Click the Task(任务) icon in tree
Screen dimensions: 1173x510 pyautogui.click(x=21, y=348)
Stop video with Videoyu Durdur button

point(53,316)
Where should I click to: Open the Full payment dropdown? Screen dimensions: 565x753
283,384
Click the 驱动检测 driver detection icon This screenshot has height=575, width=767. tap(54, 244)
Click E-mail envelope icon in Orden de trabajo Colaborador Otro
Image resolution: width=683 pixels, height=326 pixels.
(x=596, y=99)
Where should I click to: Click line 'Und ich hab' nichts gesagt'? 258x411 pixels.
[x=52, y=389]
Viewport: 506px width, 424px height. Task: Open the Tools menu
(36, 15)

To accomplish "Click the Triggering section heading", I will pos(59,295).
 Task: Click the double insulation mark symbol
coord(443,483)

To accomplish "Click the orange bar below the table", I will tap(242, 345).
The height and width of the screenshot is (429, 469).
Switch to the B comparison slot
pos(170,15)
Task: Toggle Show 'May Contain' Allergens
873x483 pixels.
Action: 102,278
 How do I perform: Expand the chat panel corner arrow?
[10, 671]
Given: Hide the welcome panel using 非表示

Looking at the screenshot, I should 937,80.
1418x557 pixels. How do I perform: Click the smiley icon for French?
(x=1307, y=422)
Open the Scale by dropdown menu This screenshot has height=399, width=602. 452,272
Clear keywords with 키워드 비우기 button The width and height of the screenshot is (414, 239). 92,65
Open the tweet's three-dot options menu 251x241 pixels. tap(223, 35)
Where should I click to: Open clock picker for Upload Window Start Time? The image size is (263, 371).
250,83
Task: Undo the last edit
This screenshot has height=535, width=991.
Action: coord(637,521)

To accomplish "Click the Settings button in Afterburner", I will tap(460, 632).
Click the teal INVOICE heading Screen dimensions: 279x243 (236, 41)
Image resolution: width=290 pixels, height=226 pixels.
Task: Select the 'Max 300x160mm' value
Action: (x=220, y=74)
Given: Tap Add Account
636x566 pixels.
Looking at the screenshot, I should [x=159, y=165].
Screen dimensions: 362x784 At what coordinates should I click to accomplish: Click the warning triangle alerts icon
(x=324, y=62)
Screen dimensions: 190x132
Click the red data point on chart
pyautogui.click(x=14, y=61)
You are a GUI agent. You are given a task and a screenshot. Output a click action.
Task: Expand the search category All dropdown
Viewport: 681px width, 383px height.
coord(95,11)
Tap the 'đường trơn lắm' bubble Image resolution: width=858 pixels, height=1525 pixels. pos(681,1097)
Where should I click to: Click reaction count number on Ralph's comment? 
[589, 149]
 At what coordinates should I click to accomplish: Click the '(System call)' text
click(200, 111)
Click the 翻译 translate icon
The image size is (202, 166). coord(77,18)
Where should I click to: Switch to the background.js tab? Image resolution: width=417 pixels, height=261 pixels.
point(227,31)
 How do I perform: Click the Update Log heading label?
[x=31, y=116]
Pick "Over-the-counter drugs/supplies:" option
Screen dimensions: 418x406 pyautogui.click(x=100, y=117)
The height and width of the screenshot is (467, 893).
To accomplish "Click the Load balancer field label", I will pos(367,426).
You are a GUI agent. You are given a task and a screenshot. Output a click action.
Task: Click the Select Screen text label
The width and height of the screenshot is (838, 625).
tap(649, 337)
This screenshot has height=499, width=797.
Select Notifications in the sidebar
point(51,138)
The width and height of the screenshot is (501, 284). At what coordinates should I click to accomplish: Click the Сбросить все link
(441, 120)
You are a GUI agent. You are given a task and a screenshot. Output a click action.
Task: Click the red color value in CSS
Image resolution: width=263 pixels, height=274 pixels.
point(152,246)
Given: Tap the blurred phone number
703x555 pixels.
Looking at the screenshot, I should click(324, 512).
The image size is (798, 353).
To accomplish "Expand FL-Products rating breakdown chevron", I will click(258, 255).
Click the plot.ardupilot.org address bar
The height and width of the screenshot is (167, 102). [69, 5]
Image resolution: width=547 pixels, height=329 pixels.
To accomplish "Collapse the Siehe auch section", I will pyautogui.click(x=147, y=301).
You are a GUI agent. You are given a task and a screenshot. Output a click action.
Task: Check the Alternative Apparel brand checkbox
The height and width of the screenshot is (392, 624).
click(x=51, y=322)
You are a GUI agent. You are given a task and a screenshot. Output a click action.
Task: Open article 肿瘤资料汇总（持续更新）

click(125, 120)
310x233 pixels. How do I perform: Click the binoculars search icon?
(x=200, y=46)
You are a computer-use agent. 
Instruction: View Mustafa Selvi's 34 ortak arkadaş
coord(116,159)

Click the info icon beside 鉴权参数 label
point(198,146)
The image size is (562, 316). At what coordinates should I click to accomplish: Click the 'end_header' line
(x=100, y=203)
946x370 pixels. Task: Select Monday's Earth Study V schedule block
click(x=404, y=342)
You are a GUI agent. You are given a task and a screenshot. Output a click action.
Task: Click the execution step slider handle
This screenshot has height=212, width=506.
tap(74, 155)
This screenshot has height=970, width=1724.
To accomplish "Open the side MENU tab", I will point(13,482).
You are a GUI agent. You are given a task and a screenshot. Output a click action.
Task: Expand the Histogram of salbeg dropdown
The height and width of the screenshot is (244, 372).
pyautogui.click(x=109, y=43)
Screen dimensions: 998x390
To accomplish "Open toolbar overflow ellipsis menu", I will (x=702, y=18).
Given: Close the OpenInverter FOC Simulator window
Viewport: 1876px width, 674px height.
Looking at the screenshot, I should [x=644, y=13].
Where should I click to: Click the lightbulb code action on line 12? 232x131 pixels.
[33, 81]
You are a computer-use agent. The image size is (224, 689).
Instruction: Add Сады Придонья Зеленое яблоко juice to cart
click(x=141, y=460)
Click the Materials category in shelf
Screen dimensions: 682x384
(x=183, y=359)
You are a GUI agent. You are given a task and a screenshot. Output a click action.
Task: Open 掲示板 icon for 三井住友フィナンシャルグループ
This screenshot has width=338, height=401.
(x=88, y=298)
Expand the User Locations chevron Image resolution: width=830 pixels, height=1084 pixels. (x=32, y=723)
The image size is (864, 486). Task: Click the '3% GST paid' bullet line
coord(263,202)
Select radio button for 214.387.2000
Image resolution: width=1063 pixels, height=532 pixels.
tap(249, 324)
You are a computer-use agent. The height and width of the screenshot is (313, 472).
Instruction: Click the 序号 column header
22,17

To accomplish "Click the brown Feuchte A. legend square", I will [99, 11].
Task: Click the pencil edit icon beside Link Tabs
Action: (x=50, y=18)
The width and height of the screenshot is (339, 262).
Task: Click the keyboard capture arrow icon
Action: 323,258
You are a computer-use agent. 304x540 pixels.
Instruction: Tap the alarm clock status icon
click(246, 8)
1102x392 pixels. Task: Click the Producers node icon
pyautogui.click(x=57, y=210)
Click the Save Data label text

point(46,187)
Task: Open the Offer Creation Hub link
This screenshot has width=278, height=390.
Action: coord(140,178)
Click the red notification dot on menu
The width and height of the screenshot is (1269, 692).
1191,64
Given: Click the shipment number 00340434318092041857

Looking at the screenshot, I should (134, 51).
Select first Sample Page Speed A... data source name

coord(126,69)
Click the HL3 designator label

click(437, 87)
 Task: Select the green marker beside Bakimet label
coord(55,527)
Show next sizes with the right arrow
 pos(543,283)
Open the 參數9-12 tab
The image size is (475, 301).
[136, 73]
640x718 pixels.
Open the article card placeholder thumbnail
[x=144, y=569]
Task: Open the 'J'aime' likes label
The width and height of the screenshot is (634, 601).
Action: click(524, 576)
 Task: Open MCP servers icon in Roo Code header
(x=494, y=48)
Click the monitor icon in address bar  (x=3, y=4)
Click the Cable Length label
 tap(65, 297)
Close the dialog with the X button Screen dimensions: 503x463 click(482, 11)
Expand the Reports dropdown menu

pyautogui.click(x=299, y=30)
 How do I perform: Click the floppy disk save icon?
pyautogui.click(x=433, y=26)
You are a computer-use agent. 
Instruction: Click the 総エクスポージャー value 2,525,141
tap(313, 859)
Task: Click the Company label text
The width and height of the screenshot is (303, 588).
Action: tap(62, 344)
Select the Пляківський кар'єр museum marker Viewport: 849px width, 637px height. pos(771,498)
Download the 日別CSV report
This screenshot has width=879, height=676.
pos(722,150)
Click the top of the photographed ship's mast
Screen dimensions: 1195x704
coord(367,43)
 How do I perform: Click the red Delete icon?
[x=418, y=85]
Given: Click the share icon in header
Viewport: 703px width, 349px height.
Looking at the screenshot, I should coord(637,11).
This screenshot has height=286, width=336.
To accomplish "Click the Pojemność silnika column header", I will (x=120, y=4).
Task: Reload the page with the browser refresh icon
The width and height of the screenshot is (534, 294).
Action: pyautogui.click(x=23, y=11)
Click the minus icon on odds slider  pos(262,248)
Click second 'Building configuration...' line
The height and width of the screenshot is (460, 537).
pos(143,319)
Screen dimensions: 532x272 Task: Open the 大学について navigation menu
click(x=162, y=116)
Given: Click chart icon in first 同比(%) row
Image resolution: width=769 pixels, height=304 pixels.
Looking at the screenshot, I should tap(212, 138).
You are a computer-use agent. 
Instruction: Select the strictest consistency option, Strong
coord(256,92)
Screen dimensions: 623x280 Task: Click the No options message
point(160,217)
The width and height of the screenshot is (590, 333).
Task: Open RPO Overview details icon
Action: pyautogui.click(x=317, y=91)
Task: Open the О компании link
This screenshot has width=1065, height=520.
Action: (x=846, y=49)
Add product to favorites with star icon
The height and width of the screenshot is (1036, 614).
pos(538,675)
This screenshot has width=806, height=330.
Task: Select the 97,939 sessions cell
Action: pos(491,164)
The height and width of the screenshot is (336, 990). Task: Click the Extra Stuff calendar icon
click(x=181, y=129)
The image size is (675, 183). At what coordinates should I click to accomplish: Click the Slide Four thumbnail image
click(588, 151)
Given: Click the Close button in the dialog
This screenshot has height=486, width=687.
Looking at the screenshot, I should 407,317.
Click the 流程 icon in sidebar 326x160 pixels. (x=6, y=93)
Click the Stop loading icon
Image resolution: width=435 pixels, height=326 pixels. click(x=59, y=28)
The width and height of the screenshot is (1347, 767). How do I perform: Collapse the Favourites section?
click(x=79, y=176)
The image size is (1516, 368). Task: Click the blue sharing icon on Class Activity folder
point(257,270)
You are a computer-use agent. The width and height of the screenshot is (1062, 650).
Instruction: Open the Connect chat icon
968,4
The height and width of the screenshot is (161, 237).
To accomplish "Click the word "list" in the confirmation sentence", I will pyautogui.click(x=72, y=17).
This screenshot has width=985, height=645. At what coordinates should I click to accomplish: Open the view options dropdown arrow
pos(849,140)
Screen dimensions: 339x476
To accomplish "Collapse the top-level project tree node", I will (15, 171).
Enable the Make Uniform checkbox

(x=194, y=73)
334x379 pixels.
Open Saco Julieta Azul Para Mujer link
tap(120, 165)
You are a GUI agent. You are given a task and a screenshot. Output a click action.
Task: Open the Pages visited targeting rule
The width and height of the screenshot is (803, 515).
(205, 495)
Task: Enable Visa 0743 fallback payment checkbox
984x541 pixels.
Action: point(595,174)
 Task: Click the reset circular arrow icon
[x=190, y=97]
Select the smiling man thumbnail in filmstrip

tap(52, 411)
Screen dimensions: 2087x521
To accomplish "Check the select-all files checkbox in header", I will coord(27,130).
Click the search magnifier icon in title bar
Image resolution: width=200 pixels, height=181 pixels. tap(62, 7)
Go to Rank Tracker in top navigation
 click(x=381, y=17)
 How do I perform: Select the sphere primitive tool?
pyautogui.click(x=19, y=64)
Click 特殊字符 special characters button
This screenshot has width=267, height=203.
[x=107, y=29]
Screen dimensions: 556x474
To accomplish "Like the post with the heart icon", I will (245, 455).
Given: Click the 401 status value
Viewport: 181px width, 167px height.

━━━━

**Task to carry out**: Identify and extract each line of the listing that contains "chevron".

**Output of the task**:
To accomplish "Expand FL-Products rating breakdown chevron", I will click(258, 255).
Expand the User Locations chevron Image resolution: width=830 pixels, height=1084 pixels. (x=32, y=723)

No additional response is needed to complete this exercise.